_Objective:_
Quote all of the entries below word for word, keeping every line in its original form and order.

_Extracted material:_
========

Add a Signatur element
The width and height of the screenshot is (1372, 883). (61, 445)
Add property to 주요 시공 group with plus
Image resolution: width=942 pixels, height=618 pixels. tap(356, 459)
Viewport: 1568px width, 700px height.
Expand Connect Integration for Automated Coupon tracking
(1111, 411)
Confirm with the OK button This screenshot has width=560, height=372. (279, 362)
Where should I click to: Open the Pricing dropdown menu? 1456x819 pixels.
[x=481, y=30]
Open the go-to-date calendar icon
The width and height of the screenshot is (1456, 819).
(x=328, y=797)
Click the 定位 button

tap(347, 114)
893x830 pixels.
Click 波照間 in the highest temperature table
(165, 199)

========

_Full response:_
Add a Signatur element
The width and height of the screenshot is (1372, 883). (61, 445)
Add property to 주요 시공 group with plus
Image resolution: width=942 pixels, height=618 pixels. tap(356, 459)
Viewport: 1568px width, 700px height.
Expand Connect Integration for Automated Coupon tracking
(1111, 411)
Confirm with the OK button This screenshot has width=560, height=372. (279, 362)
Where should I click to: Open the Pricing dropdown menu? 1456x819 pixels.
[x=481, y=30]
Open the go-to-date calendar icon
The width and height of the screenshot is (1456, 819).
(x=328, y=797)
Click the 定位 button

tap(347, 114)
893x830 pixels.
Click 波照間 in the highest temperature table
(165, 199)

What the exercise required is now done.